## Goal of the exercise
Where the line holding "You are a GUI" appears, start copying, and continue exactly through the last line of the listing, skipping pictures.

## Data for the task
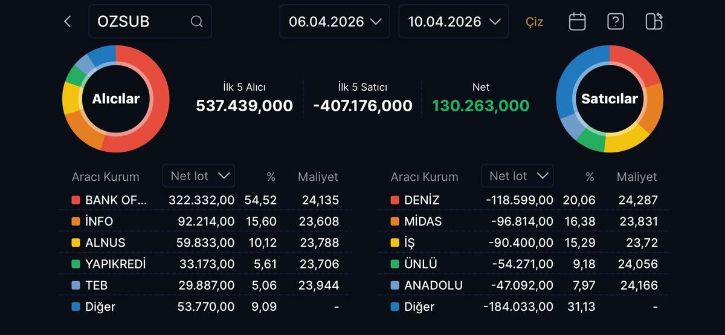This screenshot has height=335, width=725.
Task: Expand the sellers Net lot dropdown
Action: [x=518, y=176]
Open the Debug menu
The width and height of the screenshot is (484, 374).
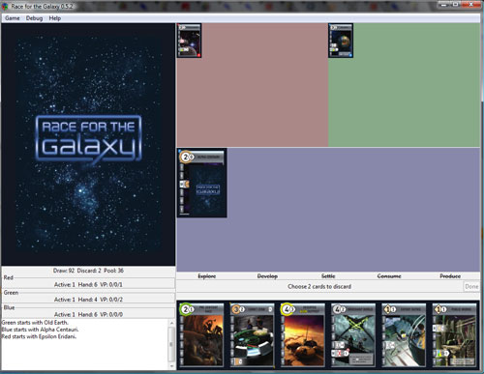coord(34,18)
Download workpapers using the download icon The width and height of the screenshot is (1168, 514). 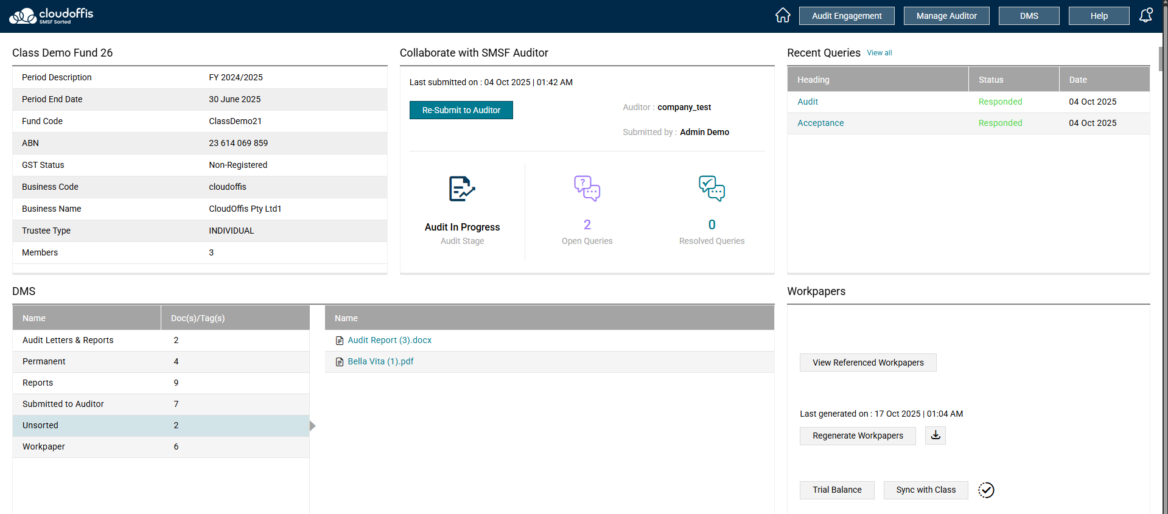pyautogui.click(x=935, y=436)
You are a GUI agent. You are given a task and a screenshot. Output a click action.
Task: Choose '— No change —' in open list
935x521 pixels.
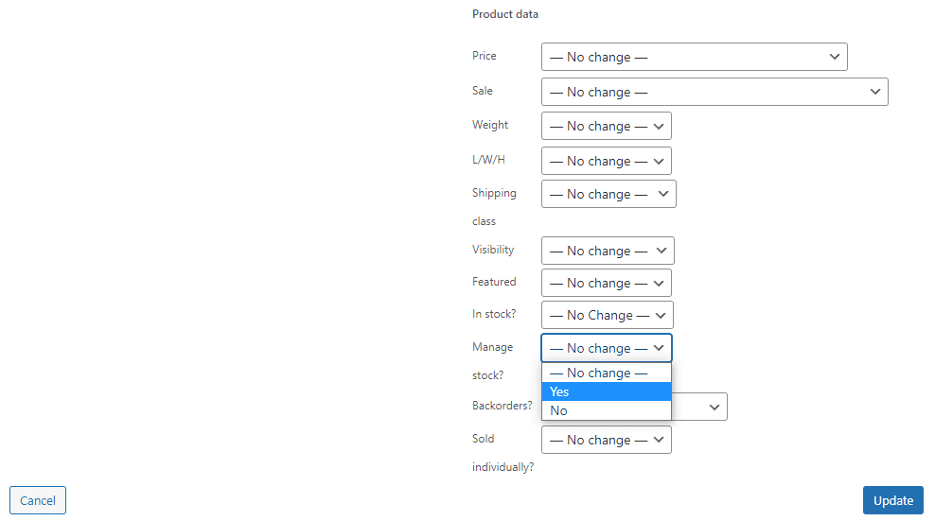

## Output of the task
You are a GUI agent. You are given a task and a screenshot. Output a click action.
Task: Choose '— No change —' in open list
935x521 pixels.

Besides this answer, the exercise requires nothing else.